Lend a Paw is an animated short film produced in Technicolor by Walt Disney Productions, distributed by RKO Radio Pictures and released to theaters on October 3, 1941. Lend a Paw was directed by Clyde Geronimi and features original music by Leigh Harline. George Nicholas, Kenneth Muse, Nick Nichols, William Sturm, Eric Gurney, Norman Tate, Chick Otterstrom, Morey Reden, and Emery Hawkins animated the film. The voice cast includes Walt Disney as Mickey and Teddy Barr as Pluto. It was the 115th short in the Mickey Mouse film series to be released, and the sixth for that year.

In the cartoon, which was largely a remake of the 1933 short Mickey's Pal Pluto, Pluto saves the life of a kitten, and later feels jealous towards the kitten after Mickey Mouse takes the kitten in. The film won the Academy Award for Best Animated Short Film at the 14th Academy Awards in 1942, the only Mickey Mouse short to win the award.

Plot
While out in the snow, Pluto hears meowing noises coming from a bag floating on a drifting ice floe. He saves it, only to lose interest when he finds an orange kitten inside. The kitten follows him home and Mickey immediately adopts it. Pluto becomes jealous of all the attention the kitten gets and is coerced by his shoulder devil to get it in trouble. Despite his shoulder angel's attempts to talk him out of it, the devil gets rid of the angel by jabbing him with his trident. Pluto tries to trick the kitten into attacking Mickey's goldfish Bianca, only for it to drag the fishbowl towards the edge of the table. The devil warns Pluto to run, but he fails to get away in time as the fishbowl, the kitten, and a lamp fall on him. This gets Mickey's attention and after some pondering, he demands answers from Bianca. She points to Pluto, knowing that he's the one trying to get the kitten into trouble in the first place, to the latter's horror. Mickey angrily kicks a guilty Pluto out of the house for the remainder of the day as punishment for the mess he made, and Pluto angrily blames his shoulder devil for getting him into trouble.

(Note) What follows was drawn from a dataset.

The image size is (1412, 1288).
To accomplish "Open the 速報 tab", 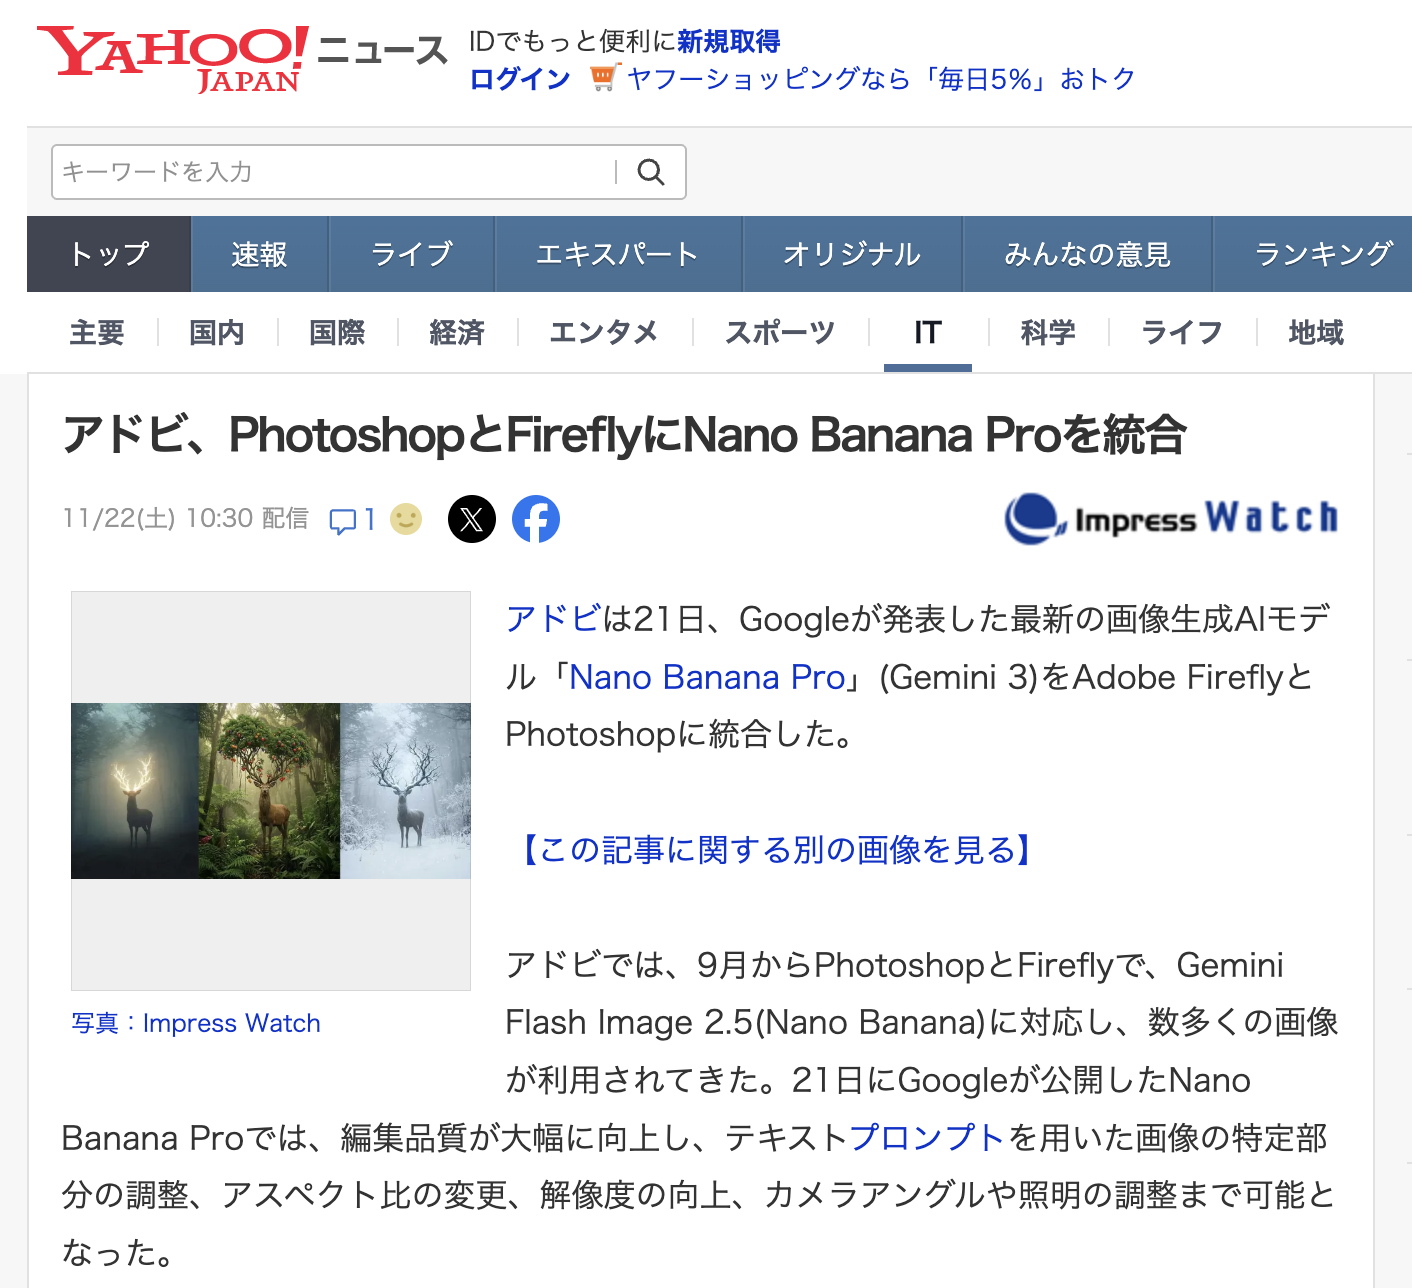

Eventually, the kitten ends up being outside as well while chasing a ball, accidentally falling into a well. The angel tells Pluto to save it, but the devil furiously tells him to let it drown as revenge for getting him kicked out. Finally having enough of the devil's uncaring attitude, the angel chases off the devil by punching him into oblivion and convinces Pluto to do the right thing, only for him to fall in too. Hearing Pluto's cries, Mickey saves them both and comforts a near frozen Pluto after ramming him into the top of the well to break the ice that he's frozen in, feeling very remorseful for kicking him out. After receiving a nice hot bath from Mickey and a thank you kiss from the kitten, Pluto is told by the angel "Kindness to animals, my friend, will be rewarded in the end".

Voice cast
 Mickey Mouse: Walt Disney
 Pluto: Teddy Barr
 Pluto's angel: John McLeish
 Pluto's devil: John Dehner
 Kitten: Marcellite Garner

Legacy
Pluto's angel and devil reappeared, played by Eric Idle and Penn Jillette respectively, in two episodes of Mickey Mouse Works -- "Pluto's Kittens" (1999) and "Minnie Takes Care of Pluto" (2000) -- as well as a 2002 episode of House of Mouse, "Pluto vs Figaro," and in the Mickey Mouse episode, Easy Street, however, the angel actually agrees with the devil's plan remarking "Amen".

Releases
 1941 – theatrical release
 1954 – Disneyland, episode #1.6: "A Story of Dogs" (TV)
 c. 1972 – The Mouse Factory, episode #29: "Consciences" (TV)
 c. 1992 – Mickey's Mouse Tracks, episode #67 (TV)
 c. 1992 – Donald's Quack Attack, episode #15 (TV)
 1993 – The Adventures of Mickey and Donald, episode #1 (TV)

Home media
The short was released on December 7, 2004 on Walt Disney Treasures: The Complete Pluto: 1930-1947.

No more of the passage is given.